Render every line of the items below as a Markdown table with two columns, "No." and "Line". Number each row and leave out blank lines.

══ Materials provided

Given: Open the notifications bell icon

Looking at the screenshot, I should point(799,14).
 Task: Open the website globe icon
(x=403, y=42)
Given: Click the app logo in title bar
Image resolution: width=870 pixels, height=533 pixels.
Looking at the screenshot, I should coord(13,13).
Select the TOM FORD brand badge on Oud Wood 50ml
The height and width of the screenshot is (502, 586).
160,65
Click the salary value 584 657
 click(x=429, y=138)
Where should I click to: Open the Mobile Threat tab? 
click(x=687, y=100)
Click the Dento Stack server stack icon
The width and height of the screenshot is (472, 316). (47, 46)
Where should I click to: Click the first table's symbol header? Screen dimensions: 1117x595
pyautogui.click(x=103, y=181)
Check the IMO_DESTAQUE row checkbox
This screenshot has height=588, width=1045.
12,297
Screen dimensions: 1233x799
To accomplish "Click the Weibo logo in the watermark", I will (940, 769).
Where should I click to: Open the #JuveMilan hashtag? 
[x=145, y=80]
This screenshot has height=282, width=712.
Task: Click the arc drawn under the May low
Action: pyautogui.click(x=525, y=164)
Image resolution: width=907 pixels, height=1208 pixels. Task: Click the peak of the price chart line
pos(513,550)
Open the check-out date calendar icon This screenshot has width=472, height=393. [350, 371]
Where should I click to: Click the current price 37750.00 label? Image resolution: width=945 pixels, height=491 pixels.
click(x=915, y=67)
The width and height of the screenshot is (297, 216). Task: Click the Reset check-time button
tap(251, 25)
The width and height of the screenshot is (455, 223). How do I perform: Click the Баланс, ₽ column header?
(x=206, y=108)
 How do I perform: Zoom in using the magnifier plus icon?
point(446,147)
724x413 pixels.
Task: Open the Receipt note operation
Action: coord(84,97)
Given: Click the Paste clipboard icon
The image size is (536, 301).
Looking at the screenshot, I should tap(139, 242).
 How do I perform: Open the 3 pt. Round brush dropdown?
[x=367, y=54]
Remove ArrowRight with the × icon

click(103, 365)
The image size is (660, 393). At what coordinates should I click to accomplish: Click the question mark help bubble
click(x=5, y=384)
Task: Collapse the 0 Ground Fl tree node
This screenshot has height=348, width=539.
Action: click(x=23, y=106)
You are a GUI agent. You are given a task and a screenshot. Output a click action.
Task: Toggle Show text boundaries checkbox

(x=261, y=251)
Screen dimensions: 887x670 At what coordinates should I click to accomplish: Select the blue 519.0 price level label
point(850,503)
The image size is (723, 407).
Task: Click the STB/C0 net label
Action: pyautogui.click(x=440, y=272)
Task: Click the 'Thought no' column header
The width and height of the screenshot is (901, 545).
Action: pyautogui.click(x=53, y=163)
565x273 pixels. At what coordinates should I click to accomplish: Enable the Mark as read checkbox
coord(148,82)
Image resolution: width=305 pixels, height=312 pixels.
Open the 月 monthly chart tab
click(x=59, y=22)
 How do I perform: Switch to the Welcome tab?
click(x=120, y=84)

════

Solution for this exercise –
| No. | Line |
|---|---|
| 1 | Given: Open the notifications bell icon |
| 2 | Looking at the screenshot, I should point(799,14). |
| 3 |  Task: Open the website globe icon |
| 4 | (x=403, y=42) |
| 5 | Given: Click the app logo in title bar |
| 6 | Image resolution: width=870 pixels, height=533 pixels. |
| 7 | Looking at the screenshot, I should coord(13,13). |
| 8 | Select the TOM FORD brand badge on Oud Wood 50ml |
| 9 | The height and width of the screenshot is (502, 586). |
| 10 | 160,65 |
| 11 | Click the salary value 584 657 |
| 12 |  click(x=429, y=138) |
| 13 | Where should I click to: Open the Mobile Threat tab?  |
| 14 | click(x=687, y=100) |
| 15 | Click the Dento Stack server stack icon |
| 16 | The width and height of the screenshot is (472, 316). (47, 46) |
| 17 | Where should I click to: Click the first table's symbol header? Screen dimensions: 1117x595 |
| 18 | pyautogui.click(x=103, y=181) |
| 19 | Check the IMO_DESTAQUE row checkbox |
| 20 | This screenshot has height=588, width=1045. |
| 21 | 12,297 |
| 22 | Screen dimensions: 1233x799 |
| 23 | To accomplish "Click the Weibo logo in the watermark", I will (940, 769). |
| 24 | Where should I click to: Open the #JuveMilan hashtag?  |
| 25 | [x=145, y=80] |
| 26 | This screenshot has height=282, width=712. |
| 27 | Task: Click the arc drawn under the May low |
| 28 | Action: pyautogui.click(x=525, y=164) |
| 29 | Image resolution: width=907 pixels, height=1208 pixels. Task: Click the peak of the price chart line |
| 30 | pos(513,550) |
| 31 | Open the check-out date calendar icon This screenshot has width=472, height=393. [350, 371] |
| 32 | Where should I click to: Click the current price 37750.00 label? Image resolution: width=945 pixels, height=491 pixels. |
| 33 | click(x=915, y=67) |
| 34 | The width and height of the screenshot is (297, 216). Task: Click the Reset check-time button |
| 35 | tap(251, 25) |
| 36 | The width and height of the screenshot is (455, 223). How do I perform: Click the Баланс, ₽ column header? |
| 37 | (x=206, y=108) |
| 38 |  How do I perform: Zoom in using the magnifier plus icon? |
| 39 | point(446,147) |
| 40 | 724x413 pixels. |
| 41 | Task: Open the Receipt note operation |
| 42 | Action: coord(84,97) |
| 43 | Given: Click the Paste clipboard icon |
| 44 | The image size is (536, 301). |
| 45 | Looking at the screenshot, I should tap(139, 242). |
| 46 |  How do I perform: Open the 3 pt. Round brush dropdown? |
| 47 | [x=367, y=54] |
| 48 | Remove ArrowRight with the × icon |
| 49 | click(103, 365) |
| 50 | The image size is (660, 393). At what coordinates should I click to accomplish: Click the question mark help bubble |
| 51 | click(x=5, y=384) |
| 52 | Task: Collapse the 0 Ground Fl tree node |
| 53 | This screenshot has height=348, width=539. |
| 54 | Action: click(x=23, y=106) |
| 55 | You are a GUI agent. You are given a task and a screenshot. Output a click action. |
| 56 | Task: Toggle Show text boundaries checkbox |
| 57 | (x=261, y=251) |
| 58 | Screen dimensions: 887x670 At what coordinates should I click to accomplish: Select the blue 519.0 price level label |
| 59 | point(850,503) |
| 60 | The image size is (723, 407). |
| 61 | Task: Click the STB/C0 net label |
| 62 | Action: pyautogui.click(x=440, y=272) |
| 63 | Task: Click the 'Thought no' column header |
| 64 | The width and height of the screenshot is (901, 545). |
| 65 | Action: pyautogui.click(x=53, y=163) |
| 66 | 565x273 pixels. At what coordinates should I click to accomplish: Enable the Mark as read checkbox |
| 67 | coord(148,82) |
| 68 | Image resolution: width=305 pixels, height=312 pixels. |
| 69 | Open the 月 monthly chart tab |
| 70 | click(x=59, y=22) |
| 71 |  How do I perform: Switch to the Welcome tab? |
| 72 | click(x=120, y=84) |